- **QUOTED PASSAGE**:
— BEGIN —
Auditors Responsibility
3. Our responsibility is to express an opinion on these standalone Ind AS financial statements based on our audit. In conducting our audit, we have taken into account the provisions of the Act, the accounting and auditing standards and matters which are required to be included in the audit report under the provisions of the Act and the Rules made thereunder.
We conducted our audit of the standalone Ind AS financial statements in accordance with the Standards on Auditing specified under Section 143(10) of the Act. Those Standards require that we comply with ethical requirements and plan and perform the audit to obtain reasonable assurance about whether the standalone Ind AS financial statements are free from material misstatement.
4. An audit involves performing procedures to obtain audit evidence about the amounts and the disclosures in the standalone Ind AS financial statements. The procedures selected depend on the auditors judgment, including the assessment of the risks of material misstatement of the standalone Ind AS financial statements, whether due to fraud or error. In making those risk assessments, the auditor considers internal financial control relevant to the Companys preparation of the standalone Ind AS financial statements that give a true and fair view in order to design audit procedures that are appropriate in the circumstances. An audit also includes evaluating the appropriateness of the accounting policies used and the reasonableness of the accounting estimates made by the Companys Directors, as well as evaluating the overall presentation of the standalone Ind AS financial statements.
5. We believe that the audit evidence obtained by us is sufficient and appropriate to provide a basis for our audit opinion on the standalone Ind AS financial statements..
Opinion
6. In our opinion and to the best of our information and according to the explanations given to us, the aforesaid standalone Ind AS financial statements give the information required by the Act in the manner so required and give a true and fair view in conformity with the accounting principles generally accepted in India, of the state of affairs of the Company as at 31st March, 2017, and its loss, total comprehensive loss, its cash flows and the changes in equity for the year ended on that date.
Emphasis of Matter
7. We draw attention to:
a) Note no 51 of the standalone Ind AS financial statement, stating thereto the matter of the Company incurring losses continuously and consequently the net-worth being eroded completely, the current liabilities exceeding the current assets, due compliance of CDR package not being met with and the lenders having since invoked the Strategic Debt Restructuring(SDR) pursuant to RBI Circulars dated 8th June, 2015 and 24th Sep, 2015 the implementation thereof being under progress. Further the management expect improvement in raw material availability, likely improvement in market scenario, cost synergies from merger, conversion of debts into equity and debt restructuring as may be agreed with lenders, it is expected that the overall financial health of the Company would improve considerably. Considering the above developments and favourable impact thereof on the Companys operations and financials, the Company has prepared the financial results on the basis of going concern basis.
— END —
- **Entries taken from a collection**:
— BEGIN —
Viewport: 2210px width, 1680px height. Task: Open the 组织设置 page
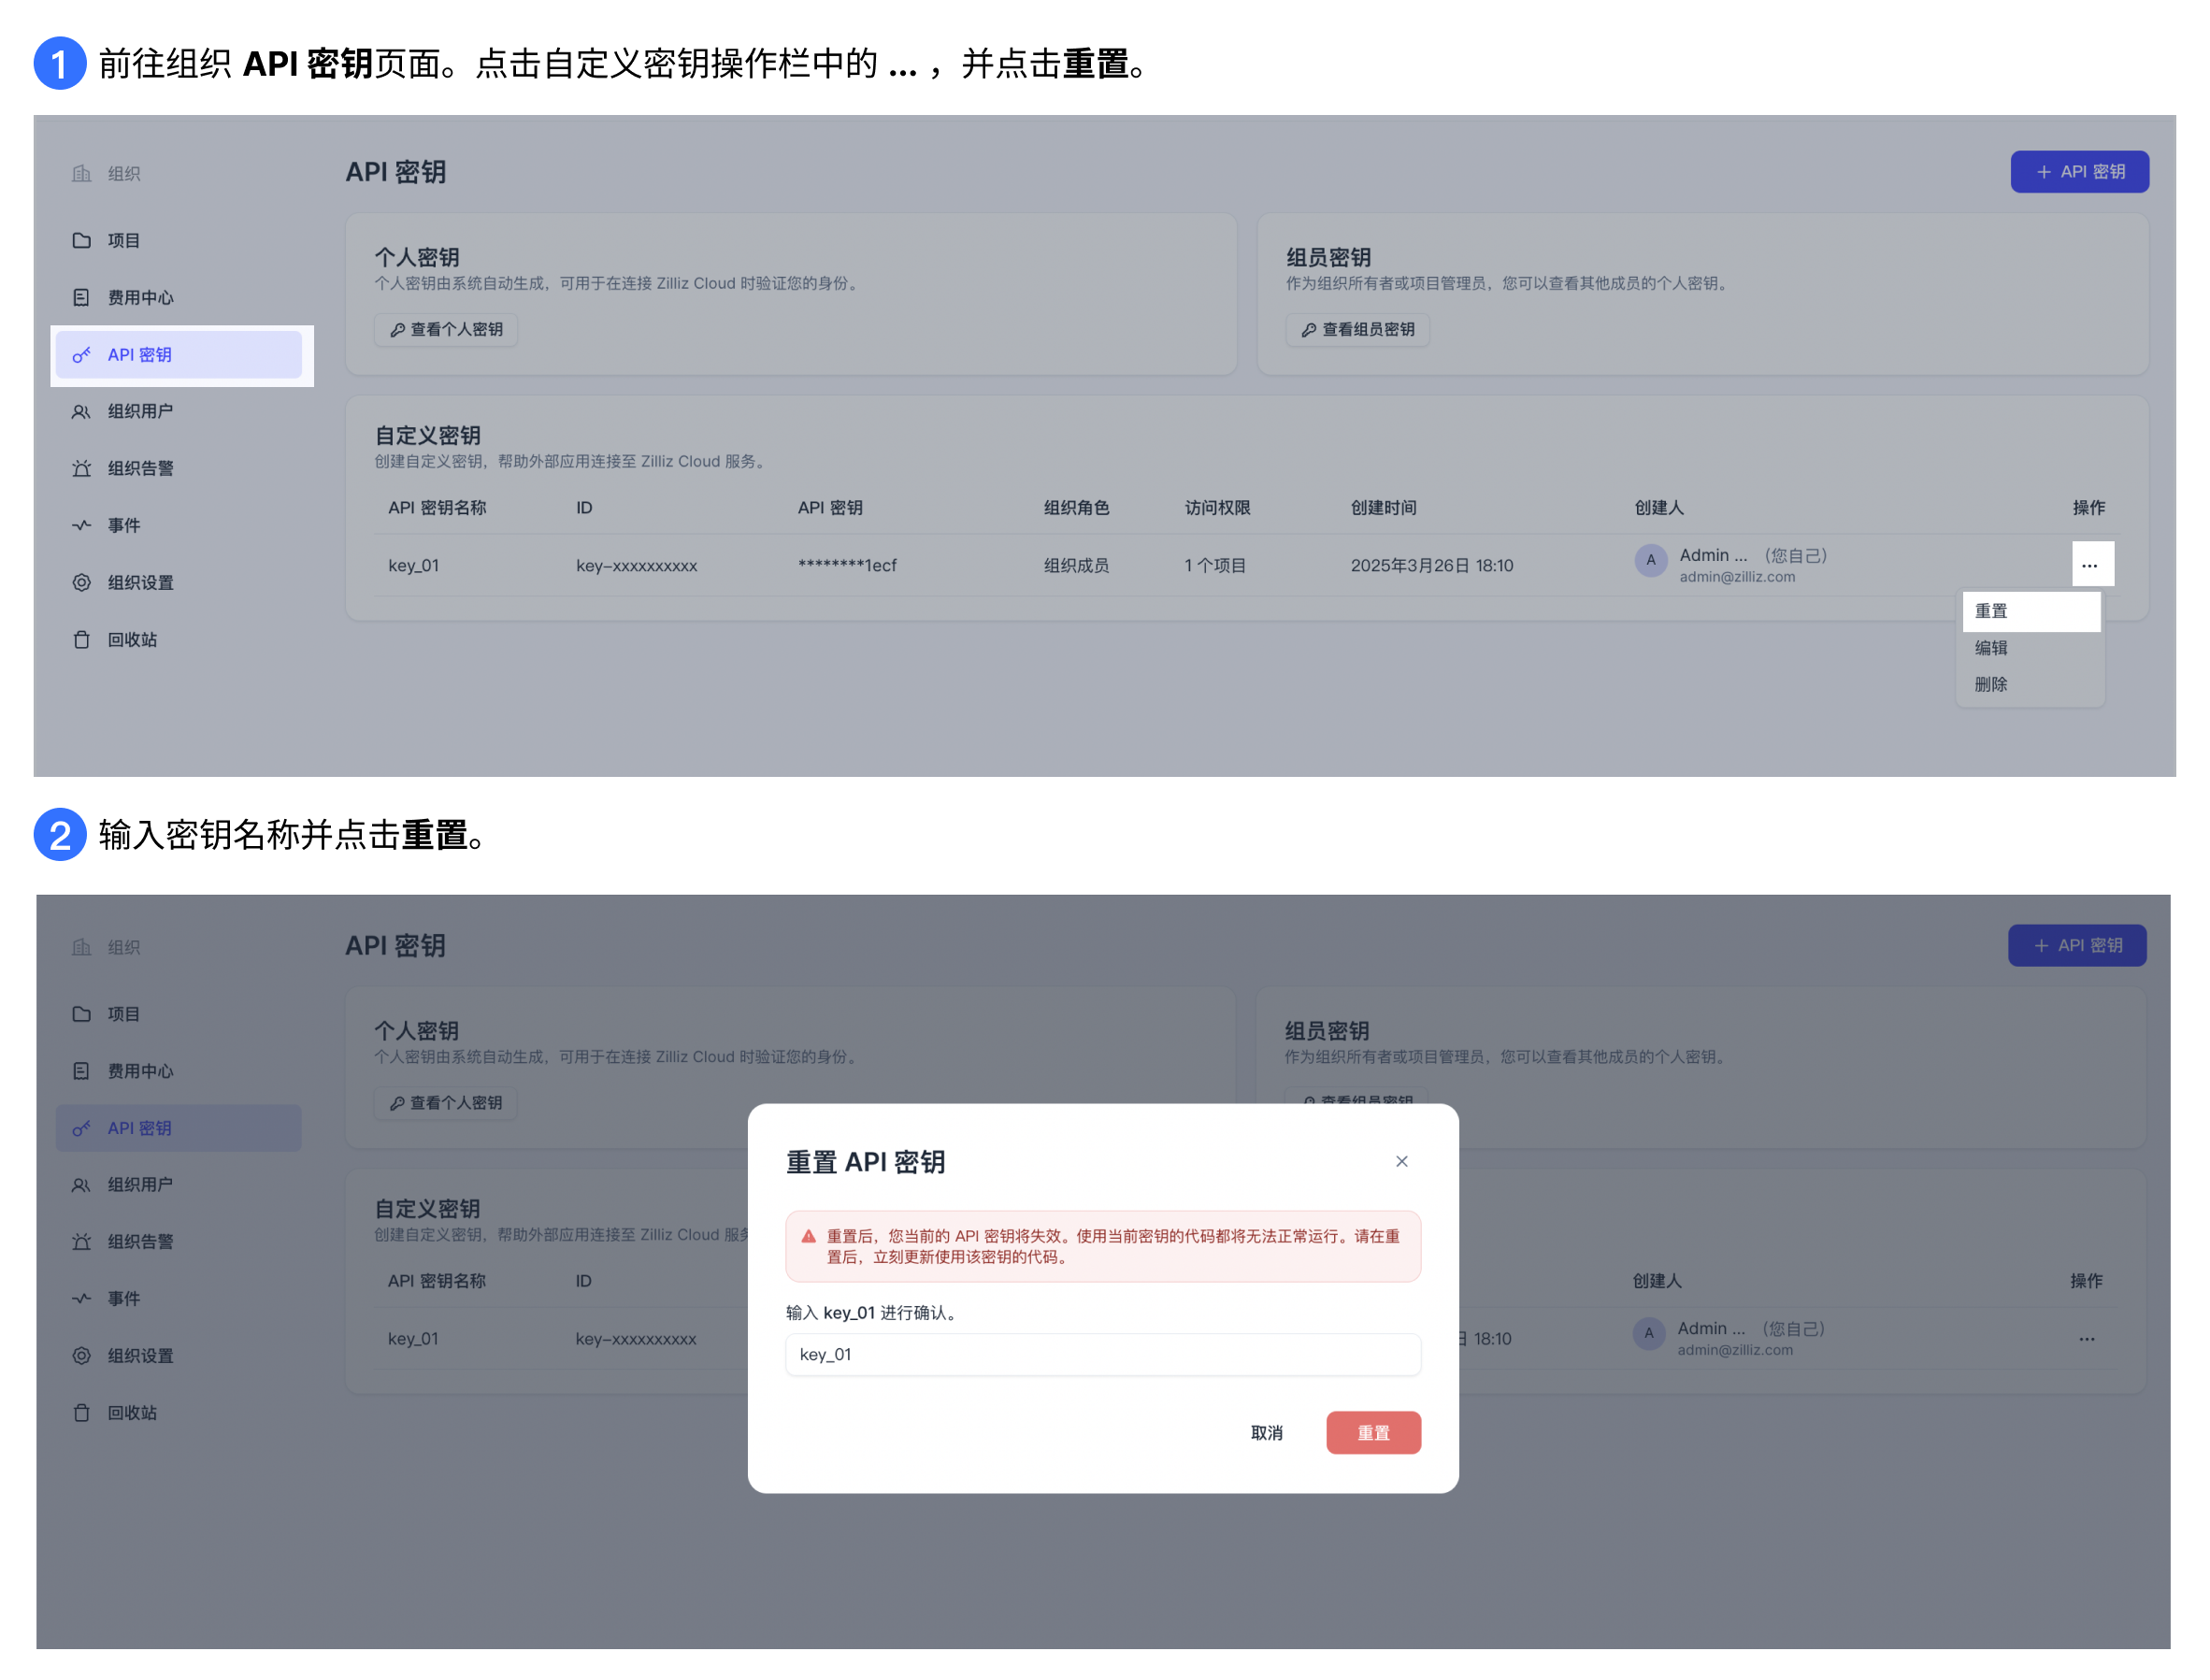click(x=140, y=582)
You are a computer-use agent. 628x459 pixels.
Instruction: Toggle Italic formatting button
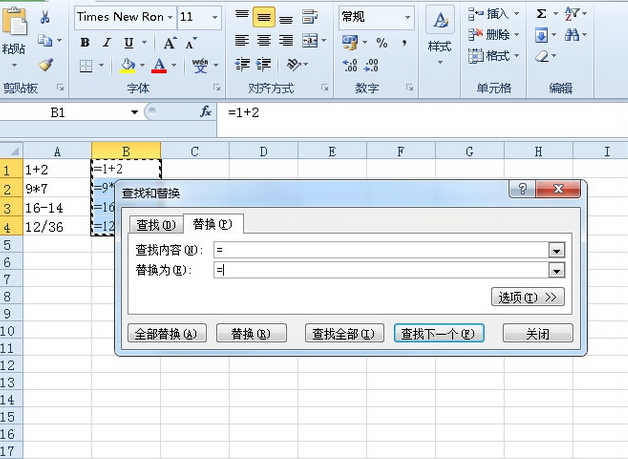click(x=107, y=43)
— END —
- **EXERCISES**:
A - Answer these questions from the audit report excerpt.
(i) Under which section of the Act are the Standards on Auditing specified?
(ii) As at what date does the opinion say the financial statements give a true and fair view of the Company's state of affairs?
(iii) What are the dates of the two RBI Circulars cited in connection with the Strategic Debt Restructuring?
B - Write the next part of the audit report excerpt after its final sentence.

- **EXERCISE RESPONSES**:
A -
(i) Section 143(10)
(ii) 31st March, 2017
(iii) 8th June, 2015 and 24th Sep, 2015

B -
b) Note no 4.1 of the standalone Ind AS financial statement, that the Company has made long term investments in Adhunik Power and Natural Resources Limited amounting to Rs. 1,000.02 lacs. The said investments continue to be valued at cost. As per the latest management certified financial statement for the year ended 31st March 2017, the book value of said investment is significantly lower than cost. However, the company has not made any provision for diminution in value of its investments, as it considers such investment was as long term strategic investment and in view of the management such diminution are temporary in nature. Accordingly, impact, if any, on the standalone Ind AS financials is currently not ascertainable.
c) Note no 4.2 of the standalone Ind AS financial statement, that the Company has made long term investments in Orissa Manganese & Minerals Limited amounting to Rs. 6,309.60 lacs. The said investments continue to be valued at cost. As per the latest audited financial statement for the year ended 31st March 2017, the book value of said investment is fully eroded. However, the company has not made any provision for diminution in value of its investments, as it considers such investment was as long term strategic investment and in view of the management such diminution are temporary in nature. Accordingly, impact, if any, on the standalone Ind AS financials is currently not ascertainable.
d) Note no 43 regarding advances, trade payable and trade receivable other than above, are subject to confirmation from respective parties and consequential reconciliation/adjustment arising there from, if any. Hence financial impact if any cannot be ascertained.
Our opinion is not modified in respect of these matters
Report on Other Legal and Regulatory Requirements
8. As required by the Companies (Auditors Report) Order, 2016 ("the Order") issued by the Central Government of India
in terms of Section 143(11) of the Act, we give in "Annexure A" a statement on the matters specified in paragraphs 3
and 4 of the Order.
As required by Section 143(3) of the Act, based on our audit, we report, to the extent applicable that:
a. We have sought and obtained all the information and explanations which to the best of our knowledge and belief were necessary for the purposes of our audit;
b. In our opinion, proper books of account as required by law have been kept by the Company so far as it appears from our examination of those books;
c. the Balance Sheet, the Statement of Profit and Loss including Other Comprehensive Income, the Cash Flow Statement and Statement of Changes in Equity dealt with by this Report are in agreement with the relevant books of account;
d. in our opinion, the aforesaid standalone Ind AS financial statements comply with the Indian Accounting Standards prescribed under section 133 of the Act;
e. The matter described in Emphasis of Matters paragraph above, in our opinion, may have an adverse effect on the functioning of the Company.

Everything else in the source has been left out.